Machen, was noch nie gemacht wurde
Es ist mittlerweile 09:00 Uhr, aber an diesem Morgen ist die Gruppe schon seit 04:30 Uhr im Einsatz und hat zuvor am Flughafen bereits Pakete aus dem Ausland überprüft. Nach der Kontrolle am Hafen wird das Team weiterfahren an den Grenzübergang Basel / Weil am Rhein Autobahn, wo Lastwagen mit Handelswaren in der Schweiz ankommen.

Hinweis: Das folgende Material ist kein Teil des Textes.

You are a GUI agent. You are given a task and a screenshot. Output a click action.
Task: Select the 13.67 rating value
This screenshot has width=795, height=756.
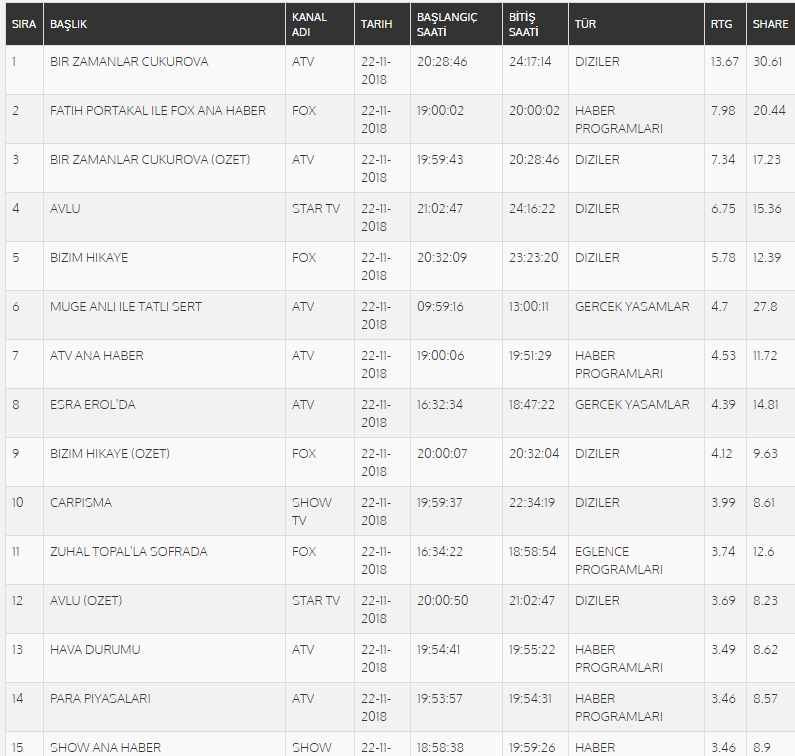point(725,62)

Die Möglichkeit, immer dort zu kontrollieren, wo gerade die Ankunft von Flugzeugen, Schiffen oder Lastwagen bevorsteht, verleiht dem Focus Team eine grosse Flexibilität und Spontaneität. Es gibt keine Dienstpläne, die Wochen im Voraus festlegen, wann und wo kontrolliert wird. Das Team ist jeweils dort, wo etwas läuft – auch ausserhalb der Abfertigungszeiten im normalen Handelswarenverkehr.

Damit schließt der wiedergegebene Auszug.